What you are asked to do:
State how many lines of the material below contain the string "table". Give only the number.

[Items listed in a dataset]
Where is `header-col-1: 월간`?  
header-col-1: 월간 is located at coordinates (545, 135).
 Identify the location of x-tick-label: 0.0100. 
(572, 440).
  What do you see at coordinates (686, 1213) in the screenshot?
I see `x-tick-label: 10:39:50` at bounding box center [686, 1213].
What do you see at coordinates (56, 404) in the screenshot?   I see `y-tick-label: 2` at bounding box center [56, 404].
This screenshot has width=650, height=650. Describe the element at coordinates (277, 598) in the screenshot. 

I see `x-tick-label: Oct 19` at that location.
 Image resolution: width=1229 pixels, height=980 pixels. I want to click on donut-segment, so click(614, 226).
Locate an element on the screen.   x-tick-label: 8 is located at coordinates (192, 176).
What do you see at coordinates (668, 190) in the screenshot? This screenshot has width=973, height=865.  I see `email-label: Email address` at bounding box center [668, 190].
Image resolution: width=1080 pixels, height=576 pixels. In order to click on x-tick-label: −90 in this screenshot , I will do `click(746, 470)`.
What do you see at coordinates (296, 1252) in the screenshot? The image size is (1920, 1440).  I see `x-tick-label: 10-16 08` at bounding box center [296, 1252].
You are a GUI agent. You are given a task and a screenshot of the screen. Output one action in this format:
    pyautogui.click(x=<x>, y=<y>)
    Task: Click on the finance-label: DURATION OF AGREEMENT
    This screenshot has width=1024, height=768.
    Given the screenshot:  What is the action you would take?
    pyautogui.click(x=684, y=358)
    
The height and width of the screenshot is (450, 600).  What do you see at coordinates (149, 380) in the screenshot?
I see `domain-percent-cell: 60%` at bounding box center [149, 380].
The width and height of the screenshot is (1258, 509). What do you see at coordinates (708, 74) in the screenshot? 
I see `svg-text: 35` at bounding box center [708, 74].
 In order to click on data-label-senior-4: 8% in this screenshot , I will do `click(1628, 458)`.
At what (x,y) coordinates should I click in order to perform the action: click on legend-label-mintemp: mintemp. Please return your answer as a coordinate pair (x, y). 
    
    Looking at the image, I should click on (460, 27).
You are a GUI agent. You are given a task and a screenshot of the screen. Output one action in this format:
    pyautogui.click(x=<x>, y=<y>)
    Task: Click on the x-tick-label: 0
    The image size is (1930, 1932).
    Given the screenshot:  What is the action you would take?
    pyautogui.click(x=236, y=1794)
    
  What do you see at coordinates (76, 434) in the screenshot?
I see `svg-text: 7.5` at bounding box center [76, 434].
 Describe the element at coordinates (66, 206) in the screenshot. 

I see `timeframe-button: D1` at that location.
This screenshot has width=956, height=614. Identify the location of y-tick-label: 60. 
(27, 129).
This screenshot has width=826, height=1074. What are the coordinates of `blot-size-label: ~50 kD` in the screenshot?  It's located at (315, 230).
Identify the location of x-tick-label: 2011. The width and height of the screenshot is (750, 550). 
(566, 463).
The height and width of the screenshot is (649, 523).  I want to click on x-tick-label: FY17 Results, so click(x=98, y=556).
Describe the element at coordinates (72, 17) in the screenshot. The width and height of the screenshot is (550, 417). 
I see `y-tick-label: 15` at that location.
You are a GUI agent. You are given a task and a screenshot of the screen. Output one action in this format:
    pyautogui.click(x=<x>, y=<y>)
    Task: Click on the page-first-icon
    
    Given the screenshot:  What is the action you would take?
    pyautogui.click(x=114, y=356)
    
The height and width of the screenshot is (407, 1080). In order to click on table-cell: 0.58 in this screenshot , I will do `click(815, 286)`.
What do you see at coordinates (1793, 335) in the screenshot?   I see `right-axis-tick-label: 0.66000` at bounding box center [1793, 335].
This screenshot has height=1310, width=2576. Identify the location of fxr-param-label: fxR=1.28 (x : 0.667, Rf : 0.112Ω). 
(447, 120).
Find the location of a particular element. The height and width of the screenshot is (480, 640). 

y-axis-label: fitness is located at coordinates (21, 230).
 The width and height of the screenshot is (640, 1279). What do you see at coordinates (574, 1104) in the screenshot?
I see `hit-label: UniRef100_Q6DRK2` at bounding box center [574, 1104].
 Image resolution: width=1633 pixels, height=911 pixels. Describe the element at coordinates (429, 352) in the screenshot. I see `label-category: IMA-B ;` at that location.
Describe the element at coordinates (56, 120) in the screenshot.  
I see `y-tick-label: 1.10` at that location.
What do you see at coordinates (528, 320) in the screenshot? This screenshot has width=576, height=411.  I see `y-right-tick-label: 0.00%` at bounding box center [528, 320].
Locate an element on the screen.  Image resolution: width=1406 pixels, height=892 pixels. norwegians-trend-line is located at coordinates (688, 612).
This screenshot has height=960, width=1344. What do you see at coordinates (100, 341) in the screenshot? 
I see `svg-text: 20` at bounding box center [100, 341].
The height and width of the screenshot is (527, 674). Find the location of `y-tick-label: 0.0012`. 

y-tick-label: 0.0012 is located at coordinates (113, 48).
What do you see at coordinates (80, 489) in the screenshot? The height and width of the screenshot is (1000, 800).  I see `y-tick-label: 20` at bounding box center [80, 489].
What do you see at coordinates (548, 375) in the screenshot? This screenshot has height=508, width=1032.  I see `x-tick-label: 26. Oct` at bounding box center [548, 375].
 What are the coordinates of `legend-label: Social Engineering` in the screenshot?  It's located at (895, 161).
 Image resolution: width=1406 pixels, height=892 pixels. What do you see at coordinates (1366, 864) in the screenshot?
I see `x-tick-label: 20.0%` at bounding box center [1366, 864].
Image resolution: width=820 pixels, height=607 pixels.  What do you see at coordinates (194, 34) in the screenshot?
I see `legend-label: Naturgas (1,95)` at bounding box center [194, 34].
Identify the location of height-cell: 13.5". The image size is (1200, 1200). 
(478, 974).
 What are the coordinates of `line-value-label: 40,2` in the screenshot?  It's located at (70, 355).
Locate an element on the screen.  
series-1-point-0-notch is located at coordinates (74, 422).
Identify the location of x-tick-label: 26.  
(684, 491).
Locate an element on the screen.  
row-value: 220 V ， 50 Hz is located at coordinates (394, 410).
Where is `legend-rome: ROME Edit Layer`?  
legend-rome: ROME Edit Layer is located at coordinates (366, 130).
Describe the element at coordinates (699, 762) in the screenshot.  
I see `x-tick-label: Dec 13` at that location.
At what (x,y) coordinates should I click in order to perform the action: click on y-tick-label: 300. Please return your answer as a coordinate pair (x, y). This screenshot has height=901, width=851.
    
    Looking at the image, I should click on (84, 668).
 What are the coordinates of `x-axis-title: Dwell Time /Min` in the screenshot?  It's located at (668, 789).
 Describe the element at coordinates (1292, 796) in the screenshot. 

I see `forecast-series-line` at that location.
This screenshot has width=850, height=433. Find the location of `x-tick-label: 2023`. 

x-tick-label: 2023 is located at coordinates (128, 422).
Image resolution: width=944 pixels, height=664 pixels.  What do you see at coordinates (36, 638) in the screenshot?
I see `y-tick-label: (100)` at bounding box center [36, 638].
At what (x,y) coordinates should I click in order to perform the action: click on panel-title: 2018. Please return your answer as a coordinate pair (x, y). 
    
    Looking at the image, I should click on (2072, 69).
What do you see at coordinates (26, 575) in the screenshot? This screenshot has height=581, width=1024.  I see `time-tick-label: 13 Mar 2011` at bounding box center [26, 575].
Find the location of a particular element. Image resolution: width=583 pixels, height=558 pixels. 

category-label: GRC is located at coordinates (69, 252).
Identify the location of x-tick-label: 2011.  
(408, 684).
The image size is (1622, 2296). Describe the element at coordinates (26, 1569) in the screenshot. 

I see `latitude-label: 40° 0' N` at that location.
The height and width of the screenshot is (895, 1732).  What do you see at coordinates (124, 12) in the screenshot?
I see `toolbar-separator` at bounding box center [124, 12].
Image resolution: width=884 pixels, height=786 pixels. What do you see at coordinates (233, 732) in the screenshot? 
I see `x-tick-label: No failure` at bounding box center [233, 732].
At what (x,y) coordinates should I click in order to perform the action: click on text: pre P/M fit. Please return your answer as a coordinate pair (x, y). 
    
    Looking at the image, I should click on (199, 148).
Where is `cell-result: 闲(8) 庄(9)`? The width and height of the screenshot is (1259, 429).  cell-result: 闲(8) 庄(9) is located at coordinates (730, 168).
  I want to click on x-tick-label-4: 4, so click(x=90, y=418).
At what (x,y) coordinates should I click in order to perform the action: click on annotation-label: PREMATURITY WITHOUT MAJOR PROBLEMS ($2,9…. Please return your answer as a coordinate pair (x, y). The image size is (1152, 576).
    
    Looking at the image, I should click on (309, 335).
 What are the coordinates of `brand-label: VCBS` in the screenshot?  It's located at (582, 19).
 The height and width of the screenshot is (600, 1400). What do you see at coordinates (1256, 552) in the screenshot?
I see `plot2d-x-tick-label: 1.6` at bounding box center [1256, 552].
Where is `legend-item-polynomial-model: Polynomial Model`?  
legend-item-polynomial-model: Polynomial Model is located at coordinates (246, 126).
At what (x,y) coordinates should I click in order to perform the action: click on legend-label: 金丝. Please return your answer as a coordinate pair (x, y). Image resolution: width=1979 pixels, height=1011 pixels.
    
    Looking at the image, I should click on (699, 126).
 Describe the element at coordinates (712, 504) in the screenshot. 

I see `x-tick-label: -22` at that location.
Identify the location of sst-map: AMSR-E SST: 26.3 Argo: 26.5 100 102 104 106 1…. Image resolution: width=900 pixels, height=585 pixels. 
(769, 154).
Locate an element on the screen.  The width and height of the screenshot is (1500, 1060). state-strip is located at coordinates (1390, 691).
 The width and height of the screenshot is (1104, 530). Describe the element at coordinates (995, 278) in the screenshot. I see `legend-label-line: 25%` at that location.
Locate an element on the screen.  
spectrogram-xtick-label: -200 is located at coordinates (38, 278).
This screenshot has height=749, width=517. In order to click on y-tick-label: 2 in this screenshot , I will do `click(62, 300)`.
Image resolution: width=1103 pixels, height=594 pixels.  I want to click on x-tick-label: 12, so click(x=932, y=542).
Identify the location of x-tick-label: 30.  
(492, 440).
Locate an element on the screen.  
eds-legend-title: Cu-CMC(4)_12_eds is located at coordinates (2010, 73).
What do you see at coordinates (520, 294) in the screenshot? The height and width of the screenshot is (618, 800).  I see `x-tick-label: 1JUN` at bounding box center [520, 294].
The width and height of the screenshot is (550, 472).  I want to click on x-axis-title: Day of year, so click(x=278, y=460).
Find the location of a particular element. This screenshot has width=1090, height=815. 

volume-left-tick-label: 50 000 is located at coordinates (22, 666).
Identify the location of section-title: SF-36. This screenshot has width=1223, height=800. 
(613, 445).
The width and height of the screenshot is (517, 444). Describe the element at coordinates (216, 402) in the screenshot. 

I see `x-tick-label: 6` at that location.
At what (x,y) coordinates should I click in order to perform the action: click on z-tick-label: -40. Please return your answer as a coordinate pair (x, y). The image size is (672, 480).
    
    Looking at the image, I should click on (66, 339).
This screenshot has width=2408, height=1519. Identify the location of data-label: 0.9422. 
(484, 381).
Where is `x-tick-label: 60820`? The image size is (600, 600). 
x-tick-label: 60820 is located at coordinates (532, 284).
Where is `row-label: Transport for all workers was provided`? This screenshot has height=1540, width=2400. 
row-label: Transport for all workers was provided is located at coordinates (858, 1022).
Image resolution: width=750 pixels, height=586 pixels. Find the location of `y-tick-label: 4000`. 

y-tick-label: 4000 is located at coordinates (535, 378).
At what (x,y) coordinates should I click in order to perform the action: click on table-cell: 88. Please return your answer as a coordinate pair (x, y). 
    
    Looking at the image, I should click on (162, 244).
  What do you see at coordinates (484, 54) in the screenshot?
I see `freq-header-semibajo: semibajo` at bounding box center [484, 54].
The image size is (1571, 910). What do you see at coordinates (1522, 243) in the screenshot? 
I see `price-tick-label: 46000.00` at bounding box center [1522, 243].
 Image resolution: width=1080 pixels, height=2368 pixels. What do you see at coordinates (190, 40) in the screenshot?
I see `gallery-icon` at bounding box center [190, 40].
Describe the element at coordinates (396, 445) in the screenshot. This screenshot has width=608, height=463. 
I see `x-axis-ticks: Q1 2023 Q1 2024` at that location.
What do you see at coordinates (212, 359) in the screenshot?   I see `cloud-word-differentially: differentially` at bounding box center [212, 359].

Written answer:
2